Mavrodaphni is initially vinified in large vats exposed to the sun. Once the wine reaches a certain level of maturity, fermentation is stopped by adding distillate prepared from previous vintages. Then the Mavrodaphni distillate and the wine, still containing residual sugar, is transferred to the underground cellars to complete its maturation. There it is "educated" by contact with older wine using the solera method of serial blending.
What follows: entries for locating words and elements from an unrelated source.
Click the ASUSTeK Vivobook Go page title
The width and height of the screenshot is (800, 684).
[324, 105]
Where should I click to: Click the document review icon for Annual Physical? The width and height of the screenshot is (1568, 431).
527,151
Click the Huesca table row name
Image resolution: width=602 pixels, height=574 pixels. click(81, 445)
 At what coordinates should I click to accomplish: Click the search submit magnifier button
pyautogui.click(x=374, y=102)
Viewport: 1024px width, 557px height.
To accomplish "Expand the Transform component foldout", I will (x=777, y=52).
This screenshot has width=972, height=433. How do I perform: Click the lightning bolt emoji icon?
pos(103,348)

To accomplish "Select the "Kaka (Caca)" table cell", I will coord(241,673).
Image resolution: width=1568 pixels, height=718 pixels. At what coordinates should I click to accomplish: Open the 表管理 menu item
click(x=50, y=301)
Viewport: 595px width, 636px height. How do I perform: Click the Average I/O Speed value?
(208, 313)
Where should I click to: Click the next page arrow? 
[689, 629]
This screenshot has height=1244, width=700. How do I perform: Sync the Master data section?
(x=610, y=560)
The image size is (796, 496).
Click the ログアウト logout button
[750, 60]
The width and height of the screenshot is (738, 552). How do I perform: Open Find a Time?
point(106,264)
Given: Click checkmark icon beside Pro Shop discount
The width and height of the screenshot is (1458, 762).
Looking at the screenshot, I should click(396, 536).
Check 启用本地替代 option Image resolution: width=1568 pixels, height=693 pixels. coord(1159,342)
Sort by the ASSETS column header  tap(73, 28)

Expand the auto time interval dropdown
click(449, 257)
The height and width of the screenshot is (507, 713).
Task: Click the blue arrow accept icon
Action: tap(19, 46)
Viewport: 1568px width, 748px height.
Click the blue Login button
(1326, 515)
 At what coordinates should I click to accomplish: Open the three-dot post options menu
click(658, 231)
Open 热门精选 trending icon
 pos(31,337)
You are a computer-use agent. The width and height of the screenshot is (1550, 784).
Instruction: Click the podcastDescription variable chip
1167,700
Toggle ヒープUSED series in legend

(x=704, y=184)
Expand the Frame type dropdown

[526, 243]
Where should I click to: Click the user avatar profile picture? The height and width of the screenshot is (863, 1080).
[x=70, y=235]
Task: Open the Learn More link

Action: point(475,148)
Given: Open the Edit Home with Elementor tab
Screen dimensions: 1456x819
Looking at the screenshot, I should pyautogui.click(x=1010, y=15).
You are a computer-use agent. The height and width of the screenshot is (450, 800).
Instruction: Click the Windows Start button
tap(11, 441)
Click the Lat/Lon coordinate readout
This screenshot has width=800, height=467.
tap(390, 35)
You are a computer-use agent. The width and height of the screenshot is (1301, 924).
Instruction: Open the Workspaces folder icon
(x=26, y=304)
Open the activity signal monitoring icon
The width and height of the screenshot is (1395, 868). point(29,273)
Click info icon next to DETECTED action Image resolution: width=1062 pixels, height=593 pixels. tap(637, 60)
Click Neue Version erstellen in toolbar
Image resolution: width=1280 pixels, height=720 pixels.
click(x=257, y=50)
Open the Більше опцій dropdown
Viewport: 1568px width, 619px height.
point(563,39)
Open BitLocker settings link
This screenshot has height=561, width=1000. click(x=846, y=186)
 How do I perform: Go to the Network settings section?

Once aged, the wine is bottled and sold as a dessert wine under the Mavrodaphni Protected designation of origin, with prolonged cask aging and solera-style maturation characteristic of the traditional fortified style; by contrast, dry, unfortified Mavrodaphne wines are produced using different vinification methods.

==Wine==
Mavrodaphni is a dark, almost opaque wine with a dark purple reflected color and a purple-brown transmitted color. It presents aromas and flavors of caramel, chocolate, coffee, raisins and plums. Other tasting coverage also mentioned fig, spice, nutty and herbal tones, and in some cases cedar or tobacco aromas.

==History==
Mavrodaphne literally means "black laurel". The name was chosen by Gustav Clauss, the founder of the Achaia Clauss winery, because of the berries' resemblance to those of the laurel, though there are various stories about a lover, fiancée, or wife named Daphne, who had black eyes or who died.